Premiato con il pennino d’acciaio come vignettista di dialogo e di pace, Ferzat è impegnato da sempre nella difesa della libertà di espressione costituendo un punto di riferimento e un modello in occasione dei principali dibattiti su satira, censura e libertà d’opinione. A seguito delle aspre polemiche generate dalla pubblicazione delle vignette su Maometto la posizione di Ferzat fu di estrema saggezza: «la libertà dell'artista deve sempre rispettare i sentimenti della gente. Tutte le religioni hanno in comune i valori del perdono e della saggezza. Non dobbiamo mai lasciare spazio alla violenza, dobbiamo invece concederci al dialogo. Bisogna farlo sempre». Il pensiero espresso dall’autore acquista maggiore peso se si pensa che esso si iscrive in una storia personale a contatto costante con il problema della censura, fino alla determinazione di una scelta formale che dal fumetto si è spostata al disegno senza testo. Questa scelta ha consentito a Ferzat una diffusione sovranazionale della propria opera, ma è anche vero il disegno senza testo è afferrato immediatamente dal lettore, mentre le autorità non possono facilmente censurarle.
Con il successo internazionale decretato nel 1980, grazie al primo premio del Festival della Caricatura di Damasco e quello del Festival “Intergraphic International” di Berlino, numerosi quotidiani hanno cominciato ad interessarsi al suo disegno, non solo testate arabe, ma anche estere, tra cui «Le Monde». La rilevanza delle sue attività è confermata nel 2002, quando a Ferzat venne assegnato il premio olandese “Prince Claus”, conferito solo a dieci persone in tutto il mondo.

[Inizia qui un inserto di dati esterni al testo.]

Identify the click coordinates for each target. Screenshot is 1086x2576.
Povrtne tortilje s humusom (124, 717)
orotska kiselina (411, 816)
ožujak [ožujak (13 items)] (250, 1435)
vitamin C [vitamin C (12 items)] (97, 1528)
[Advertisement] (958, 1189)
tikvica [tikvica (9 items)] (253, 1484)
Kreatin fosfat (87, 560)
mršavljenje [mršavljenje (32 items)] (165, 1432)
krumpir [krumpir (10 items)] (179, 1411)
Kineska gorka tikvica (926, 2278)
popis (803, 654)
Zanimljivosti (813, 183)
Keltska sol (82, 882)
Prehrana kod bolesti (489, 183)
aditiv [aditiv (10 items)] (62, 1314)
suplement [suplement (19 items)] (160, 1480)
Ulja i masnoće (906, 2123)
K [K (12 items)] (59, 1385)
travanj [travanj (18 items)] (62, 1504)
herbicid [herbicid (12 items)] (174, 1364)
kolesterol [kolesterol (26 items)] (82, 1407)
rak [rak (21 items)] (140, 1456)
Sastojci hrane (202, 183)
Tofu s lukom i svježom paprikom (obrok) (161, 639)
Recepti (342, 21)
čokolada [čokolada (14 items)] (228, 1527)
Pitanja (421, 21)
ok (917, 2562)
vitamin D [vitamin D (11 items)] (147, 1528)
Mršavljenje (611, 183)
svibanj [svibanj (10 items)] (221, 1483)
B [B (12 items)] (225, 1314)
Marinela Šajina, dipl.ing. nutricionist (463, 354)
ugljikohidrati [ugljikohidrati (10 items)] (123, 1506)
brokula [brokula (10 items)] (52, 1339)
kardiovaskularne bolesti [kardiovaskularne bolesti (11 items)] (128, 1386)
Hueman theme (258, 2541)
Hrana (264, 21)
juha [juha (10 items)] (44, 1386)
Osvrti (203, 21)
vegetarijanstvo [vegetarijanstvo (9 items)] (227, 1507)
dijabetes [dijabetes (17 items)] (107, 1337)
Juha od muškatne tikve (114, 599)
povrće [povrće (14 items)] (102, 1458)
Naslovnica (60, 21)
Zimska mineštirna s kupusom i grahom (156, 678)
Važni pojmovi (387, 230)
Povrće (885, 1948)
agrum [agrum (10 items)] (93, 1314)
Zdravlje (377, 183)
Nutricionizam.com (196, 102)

Nel febbraio 2001 Ferzat fonda il quotidiano «Ad-Domari». La realtà del Paese sembrava pronta per un’esperienza editoriale del genere, in quanto, una volta salito al potere, lo stesso Bashar parve volersi distinguere dal predecessore attraverso condotte di maggiore apertura, ad esempio concedendo autorizzazioni alla fondazione di giornali non statali. Ma fu la collettività siriana ad esprimere un reale bisogno di informazione libera, infatti, tutte le 75 mila copie di «Ad-Domari» furono vendute.

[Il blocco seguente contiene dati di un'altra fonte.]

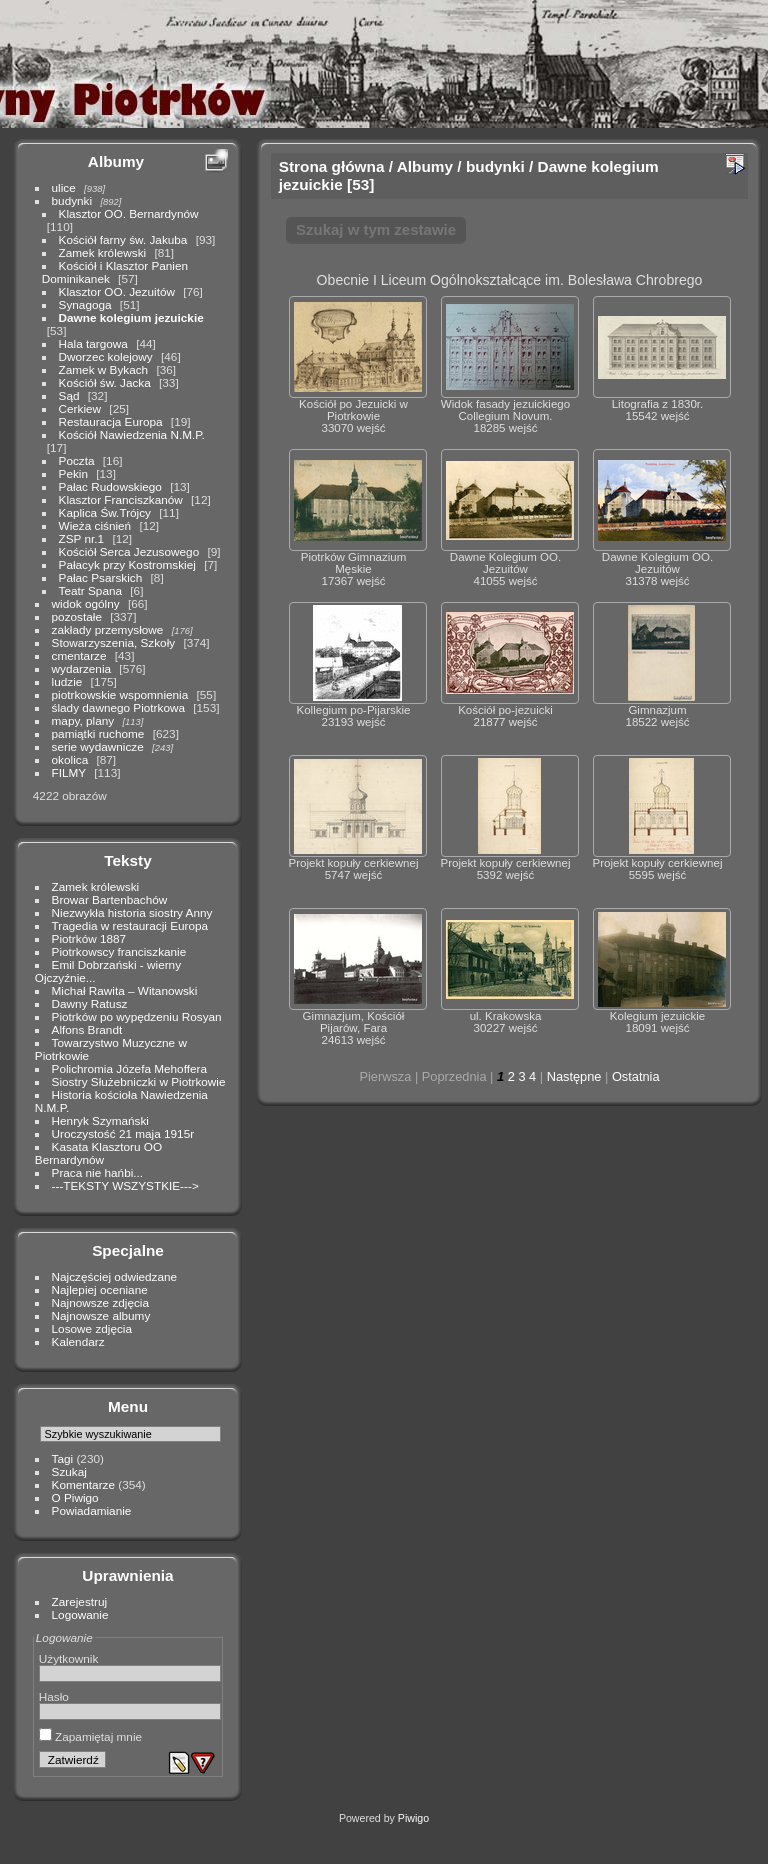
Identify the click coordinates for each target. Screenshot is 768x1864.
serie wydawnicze (98, 746)
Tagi (63, 1458)
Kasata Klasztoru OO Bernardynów (98, 1153)
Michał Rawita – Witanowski (125, 990)
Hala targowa (93, 343)
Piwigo (413, 1818)
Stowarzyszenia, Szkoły (114, 642)
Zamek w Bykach (104, 369)
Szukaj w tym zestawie (376, 229)
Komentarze (83, 1484)
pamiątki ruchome (98, 733)
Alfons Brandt (87, 1029)
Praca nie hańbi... (98, 1172)
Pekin (73, 473)
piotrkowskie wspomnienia (120, 694)
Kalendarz (78, 1341)
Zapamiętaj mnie (90, 1736)
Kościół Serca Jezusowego (129, 551)
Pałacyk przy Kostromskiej (127, 564)
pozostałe (77, 616)
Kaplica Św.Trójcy (105, 512)
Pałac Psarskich (101, 577)
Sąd (69, 395)
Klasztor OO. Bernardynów (129, 213)
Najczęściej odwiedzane (115, 1276)
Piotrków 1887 (89, 938)
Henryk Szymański (100, 1120)
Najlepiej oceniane (100, 1289)
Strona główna (332, 166)
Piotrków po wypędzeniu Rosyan (137, 1016)
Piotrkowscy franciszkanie (119, 951)
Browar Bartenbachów (110, 899)
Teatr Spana (90, 590)
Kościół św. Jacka (105, 382)
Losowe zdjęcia (92, 1328)
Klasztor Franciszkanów (121, 499)
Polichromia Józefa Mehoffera (129, 1068)
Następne (574, 1076)
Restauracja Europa (111, 421)
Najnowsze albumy (101, 1315)
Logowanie (80, 1614)
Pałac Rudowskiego (110, 486)
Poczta (77, 460)
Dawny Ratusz (90, 1003)
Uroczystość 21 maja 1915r (123, 1133)
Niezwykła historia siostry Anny (132, 912)
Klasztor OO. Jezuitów (117, 291)
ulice (64, 187)
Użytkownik (69, 1658)
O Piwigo (75, 1497)
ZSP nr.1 (82, 538)
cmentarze (79, 655)
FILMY (69, 772)
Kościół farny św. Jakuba (123, 239)
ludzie (67, 681)
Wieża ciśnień (95, 525)
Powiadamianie (92, 1510)
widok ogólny (86, 603)
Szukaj (69, 1471)
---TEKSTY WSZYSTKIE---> (125, 1185)
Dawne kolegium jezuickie (131, 317)
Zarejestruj (80, 1601)
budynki (72, 200)
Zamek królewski (103, 252)
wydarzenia (82, 668)
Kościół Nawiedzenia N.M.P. (132, 434)
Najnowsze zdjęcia (100, 1302)
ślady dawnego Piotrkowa (118, 707)
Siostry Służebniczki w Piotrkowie (139, 1081)
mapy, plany (83, 720)
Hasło (54, 1696)
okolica (70, 759)
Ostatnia (636, 1076)
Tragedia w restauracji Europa (130, 925)
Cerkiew (80, 408)
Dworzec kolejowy (106, 356)
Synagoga (85, 304)
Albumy (116, 161)
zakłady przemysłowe (108, 629)
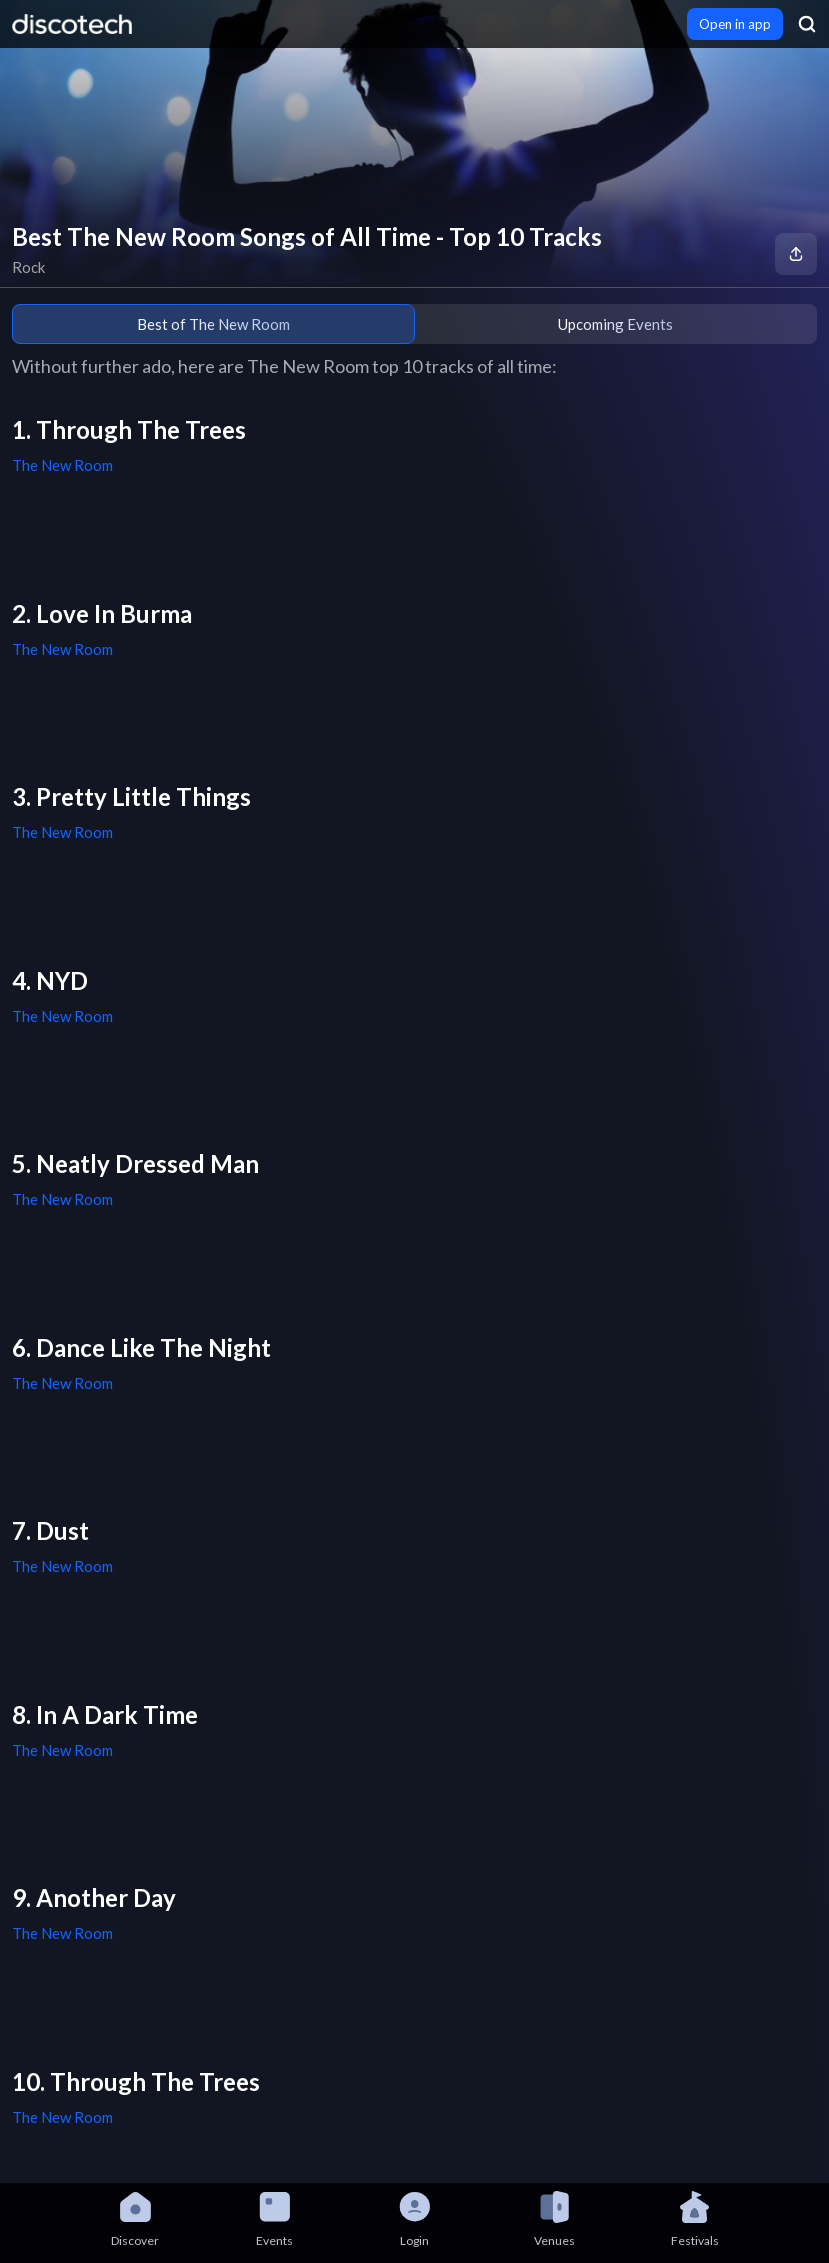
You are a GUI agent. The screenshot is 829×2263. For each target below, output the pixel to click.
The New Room (62, 465)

Il clima di favore da parte si incrinò dopo che la rivista guadagnò in tempi così brevi un tale livello di diffusione. Pertanto, la redazione fu tenuta d’occhio e presto le autorità avviarono una serie di tentativi di disturbo esercitati attraverso pressioni su sponsor e tipografie, i primi erano invitati a bloccare le pubblicità facendo mancare al giornale le necessarie risorse, le seconde erano intimate di ritardare o rifiutare la messa in stampa. Il danno consisteva non solo nella riduzione delle quantità di copie in distribuzione, ma anche nel ritardo d’uscita del giornale. Campagne denigratorie contro Ferzat e minacce di eliminazione fisica, non ne arrestarono le attività, queste godevano del sostegno dei lettori che si organizzavano tra loro per scambiarsi o diffondere le pagine del giornale.
Nel luglio 2003, la polizia segreta intervenne per sequestrare le copie non ancora vendute. Infine, con un decreto-lampo, le autorità ordinarono la definitiva soppressione di «Ad-Domari», legittimandosi su un articolo di legge che in Siria prevede la chiusura delle testate giornalistiche che non rispettano la puntualità delle uscite.